Writing at Human Progress, Martin Tupy has an excellent article on the real effects of predatory pricing and monopoly. Here is the upshot (although one should read the whole article. It is excellent):
In a 2014 Council on Foreign Relations report, Eugene Gholz, an associate professor of public affairs at the University of Texas at Austin, revisited the crisis and found that the Chinese embargo [of rare earths to Japan] proved to be a bit of a dud. Some Chinese exporters got around the embargo by using legal loopholes, such as selling rare earths after combining them with other alloys. Others smuggled the elements out of China outright. Some companies found ways to make their products using smaller amounts of the elements while others “remembered that they did not need the high performance of specialized rare earth[s] … they were merely using them because, at least until the 2010 episode, they were relatively inexpensive and convenient.” Third, companies around the world started raising money for new mining projects, ramped up the existing plant capacities and accelerated plans to recycle rare earths.
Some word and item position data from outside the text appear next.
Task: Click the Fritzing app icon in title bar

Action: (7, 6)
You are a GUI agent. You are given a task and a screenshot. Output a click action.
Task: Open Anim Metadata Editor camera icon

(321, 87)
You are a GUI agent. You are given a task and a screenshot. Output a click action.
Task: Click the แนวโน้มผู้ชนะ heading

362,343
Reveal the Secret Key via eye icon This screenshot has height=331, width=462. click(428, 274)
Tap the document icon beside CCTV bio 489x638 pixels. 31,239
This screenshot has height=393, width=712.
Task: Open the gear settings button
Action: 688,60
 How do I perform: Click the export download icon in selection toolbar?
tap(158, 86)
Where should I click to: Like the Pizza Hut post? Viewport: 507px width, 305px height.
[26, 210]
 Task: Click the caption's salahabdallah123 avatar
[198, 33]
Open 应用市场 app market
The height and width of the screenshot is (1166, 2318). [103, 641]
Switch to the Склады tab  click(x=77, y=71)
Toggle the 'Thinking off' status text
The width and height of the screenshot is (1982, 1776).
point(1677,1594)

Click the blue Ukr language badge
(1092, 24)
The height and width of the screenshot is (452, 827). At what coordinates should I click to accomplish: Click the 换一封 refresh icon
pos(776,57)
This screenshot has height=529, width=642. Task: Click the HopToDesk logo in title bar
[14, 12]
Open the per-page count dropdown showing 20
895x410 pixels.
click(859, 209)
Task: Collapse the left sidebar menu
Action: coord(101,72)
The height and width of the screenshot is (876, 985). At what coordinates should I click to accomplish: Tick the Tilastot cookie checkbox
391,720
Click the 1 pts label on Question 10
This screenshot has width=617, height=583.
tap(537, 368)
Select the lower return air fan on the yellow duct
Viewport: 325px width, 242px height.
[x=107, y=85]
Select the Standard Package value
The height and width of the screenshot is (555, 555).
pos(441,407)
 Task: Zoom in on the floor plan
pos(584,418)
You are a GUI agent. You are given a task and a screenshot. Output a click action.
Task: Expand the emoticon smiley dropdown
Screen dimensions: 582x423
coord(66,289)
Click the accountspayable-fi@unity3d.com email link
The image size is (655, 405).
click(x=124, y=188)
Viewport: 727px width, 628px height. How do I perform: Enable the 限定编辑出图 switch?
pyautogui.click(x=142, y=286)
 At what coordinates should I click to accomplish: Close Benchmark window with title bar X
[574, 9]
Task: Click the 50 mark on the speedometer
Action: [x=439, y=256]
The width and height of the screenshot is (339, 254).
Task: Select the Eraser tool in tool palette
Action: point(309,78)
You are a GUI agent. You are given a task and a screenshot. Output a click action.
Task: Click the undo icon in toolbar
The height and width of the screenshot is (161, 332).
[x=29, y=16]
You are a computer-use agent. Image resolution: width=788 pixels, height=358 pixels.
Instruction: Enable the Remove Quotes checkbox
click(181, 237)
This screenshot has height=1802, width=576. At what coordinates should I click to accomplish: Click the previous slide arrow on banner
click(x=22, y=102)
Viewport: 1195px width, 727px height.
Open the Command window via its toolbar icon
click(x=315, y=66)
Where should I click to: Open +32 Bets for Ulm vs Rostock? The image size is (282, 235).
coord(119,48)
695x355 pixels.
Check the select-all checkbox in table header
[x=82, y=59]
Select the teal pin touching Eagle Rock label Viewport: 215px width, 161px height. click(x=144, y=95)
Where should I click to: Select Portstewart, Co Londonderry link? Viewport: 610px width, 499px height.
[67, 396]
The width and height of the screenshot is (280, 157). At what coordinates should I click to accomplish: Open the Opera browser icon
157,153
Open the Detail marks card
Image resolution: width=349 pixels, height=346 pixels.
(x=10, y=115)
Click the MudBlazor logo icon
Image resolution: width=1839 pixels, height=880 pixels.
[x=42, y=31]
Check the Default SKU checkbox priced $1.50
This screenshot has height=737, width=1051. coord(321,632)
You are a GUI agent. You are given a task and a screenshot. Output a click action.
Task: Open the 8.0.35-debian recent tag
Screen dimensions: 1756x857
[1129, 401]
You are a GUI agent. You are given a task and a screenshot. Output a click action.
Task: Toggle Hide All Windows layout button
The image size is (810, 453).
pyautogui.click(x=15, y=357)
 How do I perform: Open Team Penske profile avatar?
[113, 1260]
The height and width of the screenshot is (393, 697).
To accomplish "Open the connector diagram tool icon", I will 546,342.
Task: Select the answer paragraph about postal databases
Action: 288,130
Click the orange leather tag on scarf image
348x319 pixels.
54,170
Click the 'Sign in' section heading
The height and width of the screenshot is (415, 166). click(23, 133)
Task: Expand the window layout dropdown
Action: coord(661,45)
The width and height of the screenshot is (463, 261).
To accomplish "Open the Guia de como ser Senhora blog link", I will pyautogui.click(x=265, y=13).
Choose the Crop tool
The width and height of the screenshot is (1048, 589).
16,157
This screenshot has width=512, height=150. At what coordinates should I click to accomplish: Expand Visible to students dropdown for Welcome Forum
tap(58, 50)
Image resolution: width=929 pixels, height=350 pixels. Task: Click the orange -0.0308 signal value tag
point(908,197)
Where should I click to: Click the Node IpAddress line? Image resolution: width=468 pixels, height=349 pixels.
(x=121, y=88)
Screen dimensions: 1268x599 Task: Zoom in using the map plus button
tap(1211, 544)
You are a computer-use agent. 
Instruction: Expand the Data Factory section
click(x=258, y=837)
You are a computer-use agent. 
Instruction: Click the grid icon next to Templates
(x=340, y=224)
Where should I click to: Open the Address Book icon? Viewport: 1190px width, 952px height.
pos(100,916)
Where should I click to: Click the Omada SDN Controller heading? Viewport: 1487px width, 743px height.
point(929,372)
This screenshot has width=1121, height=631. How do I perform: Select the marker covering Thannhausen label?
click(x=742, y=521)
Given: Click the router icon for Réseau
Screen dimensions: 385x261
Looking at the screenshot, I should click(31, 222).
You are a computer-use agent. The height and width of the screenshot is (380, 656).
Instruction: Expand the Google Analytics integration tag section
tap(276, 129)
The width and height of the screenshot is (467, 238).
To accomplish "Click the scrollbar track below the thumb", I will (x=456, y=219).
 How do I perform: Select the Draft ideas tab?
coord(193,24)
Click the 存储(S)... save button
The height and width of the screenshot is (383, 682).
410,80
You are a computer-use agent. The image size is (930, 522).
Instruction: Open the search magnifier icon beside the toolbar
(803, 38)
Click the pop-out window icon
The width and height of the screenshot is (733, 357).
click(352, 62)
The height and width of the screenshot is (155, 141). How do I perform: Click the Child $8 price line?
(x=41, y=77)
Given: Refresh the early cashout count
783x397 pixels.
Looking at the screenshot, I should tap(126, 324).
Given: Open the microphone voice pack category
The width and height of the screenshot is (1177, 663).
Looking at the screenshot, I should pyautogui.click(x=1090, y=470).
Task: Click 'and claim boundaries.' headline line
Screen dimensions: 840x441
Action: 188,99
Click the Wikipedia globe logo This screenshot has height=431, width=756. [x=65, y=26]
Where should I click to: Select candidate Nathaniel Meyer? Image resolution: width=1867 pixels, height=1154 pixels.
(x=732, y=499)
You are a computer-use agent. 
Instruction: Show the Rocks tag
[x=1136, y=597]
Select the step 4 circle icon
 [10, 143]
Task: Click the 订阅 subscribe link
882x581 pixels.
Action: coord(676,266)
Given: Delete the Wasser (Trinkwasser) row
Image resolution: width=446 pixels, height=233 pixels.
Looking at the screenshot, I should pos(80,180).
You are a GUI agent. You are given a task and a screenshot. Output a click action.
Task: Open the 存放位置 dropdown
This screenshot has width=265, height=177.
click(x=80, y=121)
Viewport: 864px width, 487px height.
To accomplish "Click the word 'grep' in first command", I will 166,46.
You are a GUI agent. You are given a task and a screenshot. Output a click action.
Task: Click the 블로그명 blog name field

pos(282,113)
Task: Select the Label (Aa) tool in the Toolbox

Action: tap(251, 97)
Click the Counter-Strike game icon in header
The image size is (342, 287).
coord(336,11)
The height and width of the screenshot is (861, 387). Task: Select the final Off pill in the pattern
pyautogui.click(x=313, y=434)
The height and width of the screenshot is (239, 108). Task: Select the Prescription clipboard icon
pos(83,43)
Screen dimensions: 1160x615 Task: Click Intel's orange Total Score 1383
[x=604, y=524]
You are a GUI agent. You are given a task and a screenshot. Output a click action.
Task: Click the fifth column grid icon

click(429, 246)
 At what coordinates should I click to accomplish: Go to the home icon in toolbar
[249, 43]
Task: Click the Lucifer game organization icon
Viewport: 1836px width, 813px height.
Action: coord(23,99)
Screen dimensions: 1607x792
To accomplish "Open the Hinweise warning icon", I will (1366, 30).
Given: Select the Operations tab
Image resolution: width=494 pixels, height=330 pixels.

In other words, when faced with a sudden shortage, people compensated through other means. It’s almost as if demand curves slope downward.
Monopolies are still subject to the whims of consumers. They cannot raise their prices with impunity. As prices remain high, people will innovate around them. This indicates that the fear of predatory pricing, that a firm (or country) will seize market power and use it to jack up prices or manipulate people, are greatly overblown.